ASSIGNMENT »
Output exactly the lines from the one with "New Reviews (73, 984)" through the last line of the data below, both included, and nothing more.

RECORDS SUPPLIED »
⁂
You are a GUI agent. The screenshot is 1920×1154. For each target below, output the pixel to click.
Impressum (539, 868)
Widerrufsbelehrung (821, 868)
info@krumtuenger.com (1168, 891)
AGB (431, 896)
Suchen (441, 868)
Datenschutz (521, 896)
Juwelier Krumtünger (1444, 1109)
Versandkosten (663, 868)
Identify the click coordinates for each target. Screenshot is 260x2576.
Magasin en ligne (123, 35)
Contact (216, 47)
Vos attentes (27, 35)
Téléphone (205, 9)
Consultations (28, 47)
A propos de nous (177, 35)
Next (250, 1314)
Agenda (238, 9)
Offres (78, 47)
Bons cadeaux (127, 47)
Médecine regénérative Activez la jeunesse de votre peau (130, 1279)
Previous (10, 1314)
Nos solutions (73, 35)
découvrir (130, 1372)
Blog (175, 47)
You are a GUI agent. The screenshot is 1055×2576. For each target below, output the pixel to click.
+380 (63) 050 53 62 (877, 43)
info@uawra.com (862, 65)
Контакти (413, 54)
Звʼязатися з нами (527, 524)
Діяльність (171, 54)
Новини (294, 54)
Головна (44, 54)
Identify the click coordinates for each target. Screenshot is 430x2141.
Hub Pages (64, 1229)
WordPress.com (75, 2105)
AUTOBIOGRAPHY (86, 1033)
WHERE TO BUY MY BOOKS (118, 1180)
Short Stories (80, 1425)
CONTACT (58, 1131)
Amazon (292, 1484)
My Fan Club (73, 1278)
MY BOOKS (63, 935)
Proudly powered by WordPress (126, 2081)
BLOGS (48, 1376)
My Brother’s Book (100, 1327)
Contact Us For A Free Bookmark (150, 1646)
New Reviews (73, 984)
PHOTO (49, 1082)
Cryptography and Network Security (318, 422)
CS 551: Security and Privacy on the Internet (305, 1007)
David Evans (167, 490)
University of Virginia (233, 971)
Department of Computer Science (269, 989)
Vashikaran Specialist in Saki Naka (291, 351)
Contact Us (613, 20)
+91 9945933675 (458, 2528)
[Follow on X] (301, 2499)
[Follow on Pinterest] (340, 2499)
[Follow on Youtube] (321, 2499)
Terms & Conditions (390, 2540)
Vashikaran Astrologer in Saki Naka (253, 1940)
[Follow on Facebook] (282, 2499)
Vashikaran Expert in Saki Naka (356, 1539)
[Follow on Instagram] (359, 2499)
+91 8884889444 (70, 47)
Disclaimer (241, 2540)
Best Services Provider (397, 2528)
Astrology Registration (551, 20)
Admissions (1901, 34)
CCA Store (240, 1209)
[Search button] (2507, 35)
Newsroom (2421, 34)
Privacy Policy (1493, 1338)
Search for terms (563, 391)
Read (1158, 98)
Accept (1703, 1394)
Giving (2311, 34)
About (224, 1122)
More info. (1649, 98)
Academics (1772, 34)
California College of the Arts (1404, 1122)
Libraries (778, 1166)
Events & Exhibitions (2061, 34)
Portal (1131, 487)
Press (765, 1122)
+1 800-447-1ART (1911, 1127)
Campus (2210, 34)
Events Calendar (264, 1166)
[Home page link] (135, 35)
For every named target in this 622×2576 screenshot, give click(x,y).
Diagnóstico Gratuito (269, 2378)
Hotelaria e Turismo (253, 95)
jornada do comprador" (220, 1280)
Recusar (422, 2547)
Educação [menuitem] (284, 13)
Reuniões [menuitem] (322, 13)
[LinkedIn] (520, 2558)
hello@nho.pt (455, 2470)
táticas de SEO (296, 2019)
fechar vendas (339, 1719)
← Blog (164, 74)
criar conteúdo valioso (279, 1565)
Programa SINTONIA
⁂
FINISHED TASK »
New Reviews (73, 984)
PHOTO (49, 1082)
Cryptography and Network Security (318, 422)
CS 551: Security and Privacy on the Internet (305, 1007)
David Evans (167, 490)
University of Virginia (233, 971)
Department of Computer Science (269, 989)
Vashikaran Specialist in Saki Naka (291, 351)
Contact Us (613, 20)
+91 9945933675 (458, 2528)
[Follow on X] (301, 2499)
[Follow on Pinterest] (340, 2499)
[Follow on Youtube] (321, 2499)
Terms & Conditions (390, 2540)
Vashikaran Astrologer in Saki Naka (253, 1940)
[Follow on Facebook] (282, 2499)
Vashikaran Expert in Saki Naka (356, 1539)
[Follow on Instagram] (359, 2499)
+91 8884889444 (70, 47)
Disclaimer (241, 2540)
Best Services Provider (397, 2528)
Astrology Registration (551, 20)
Admissions (1901, 34)
CCA Store (240, 1209)
[Search button] (2507, 35)
Newsroom (2421, 34)
Privacy Policy (1493, 1338)
Search for terms (563, 391)
Read (1158, 98)
Accept (1703, 1394)
Giving (2311, 34)
About (224, 1122)
More info. (1649, 98)
Academics (1772, 34)
California College of the Arts (1404, 1122)
Libraries (778, 1166)
Events & Exhibitions (2061, 34)
Portal (1131, 487)
Press (765, 1122)
+1 800-447-1ART (1911, 1127)
Campus (2210, 34)
Events Calendar (264, 1166)
[Home page link] (135, 35)
For every named target in this 622×2576 screenshot, give click(x,y).
Diagnóstico Gratuito (269, 2378)
Hotelaria e Turismo (253, 95)
jornada do comprador" (220, 1280)
Recusar (422, 2547)
Educação [menuitem] (284, 13)
Reuniões [menuitem] (322, 13)
[LinkedIn] (520, 2558)
hello@nho.pt (455, 2470)
táticas de SEO (296, 2019)
fechar vendas (339, 1719)
← Blog (164, 74)
criar conteúdo valioso (279, 1565)
Programa SINTONIA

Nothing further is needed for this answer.